"And what about our daughter? How do you think this would make her feel? What kind of a father puts his child in that kind of position?" Her voice was shaking. She was sitting on the couch, hunched over, trying to fight back the stream of tears. Staring at the floor, awaiting a response, flowing, blonde hair masking her face. "What..." she got choked up, inhaling sharply, her body convulsed as though she had been trapped in a meat locker for hours. Cold, fighting for warmth. "What kind of father does that to his little girl?"
She thought she heard him mutter something.
I'm such a mess. Knowing this made it difficult to face him. Knowing her makeup was running, mixing with tears and snot. It wasn't exactly the image that would entice someone to stay, quite the opposite, but there wasn't much she could do about it. Except have hope. There had to be a way to make this work. To fix everything. She slowly lifted her gaze, still quaking from her ongoing breakdown.
The living room was dimly lit by sporadic candlelight, and though she couldn't smell, she imagined there was a pleasant aroma drifting in from the kitchen. It wasn't a complicated dinner, just stew, but it had been simmering all afternoon. And it was his favorite. It was important to get things right, if she was ever going to convince him to stay.
She attempted to wipe away some of the mucus-mixed concoction on her face, but all it did was smear, now bearing a red tint. "Brandon?" Her watery, puffy eyes made it difficult to see anything, but eventually the blurred scene came into focus.

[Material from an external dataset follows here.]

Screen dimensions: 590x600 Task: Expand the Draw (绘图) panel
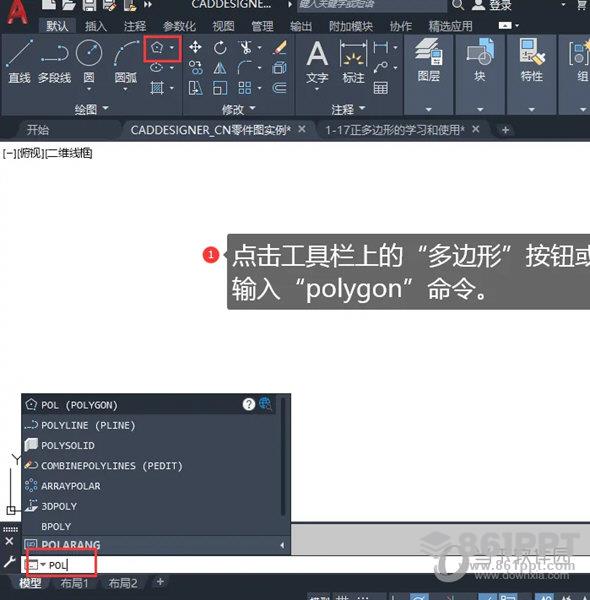coord(91,109)
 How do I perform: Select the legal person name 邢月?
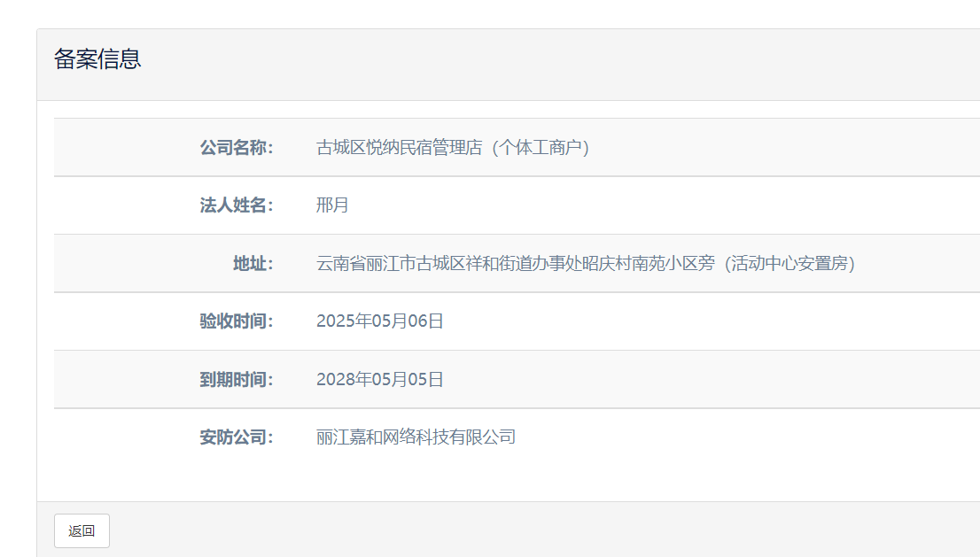(332, 205)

First the coffee table, a solitary candle centered on it, it's flame constant, shifting only slightly. To her right, small shards of glass were sprinkled across the edge of the table, surrounded by a wetness. The pieces sparkled like diamonds. On the other side of the table was her husband, silent, slumped back in a chair that would normally be placed at the kitchen table.
She inhaled sharply at the horrific details unfolding before her, her left hand raised to cover her mouth. Her husband's face was cut and gouged, head lolling to the side, baring deep cuts in the side of his neck. Blood still seeped from the wounds, but most of it was already dispelled across the living room. His jugular must have been hit. What hadn't been ejected out in the immediate gory spray, drained down his torso which was also ripped open, drenching his slashed navy blue, cotton t-shirt. There was blood soaking into both the carpet and the family rug the two of them had picked out together just last summer, after a fairly inexpensive, but needed, remodel. It was a highlight at the ti... Her eyes rolled back some before refocusing. Her mind was beginning to drift.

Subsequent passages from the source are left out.